── Supplied data

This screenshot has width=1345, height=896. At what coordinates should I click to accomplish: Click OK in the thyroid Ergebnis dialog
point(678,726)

────
── Supplied data

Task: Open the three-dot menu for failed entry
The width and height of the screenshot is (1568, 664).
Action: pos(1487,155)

────
── Supplied data

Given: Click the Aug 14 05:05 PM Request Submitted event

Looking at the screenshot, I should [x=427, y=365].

────

Task to complete:
Copy the rows verbatim, starting at the line that contains "This screenshot has" and stopping after the line that contains "point(678,726)".

Solution to this problem:
This screenshot has width=1345, height=896. At what coordinates should I click to accomplish: Click OK in the thyroid Ergebnis dialog
point(678,726)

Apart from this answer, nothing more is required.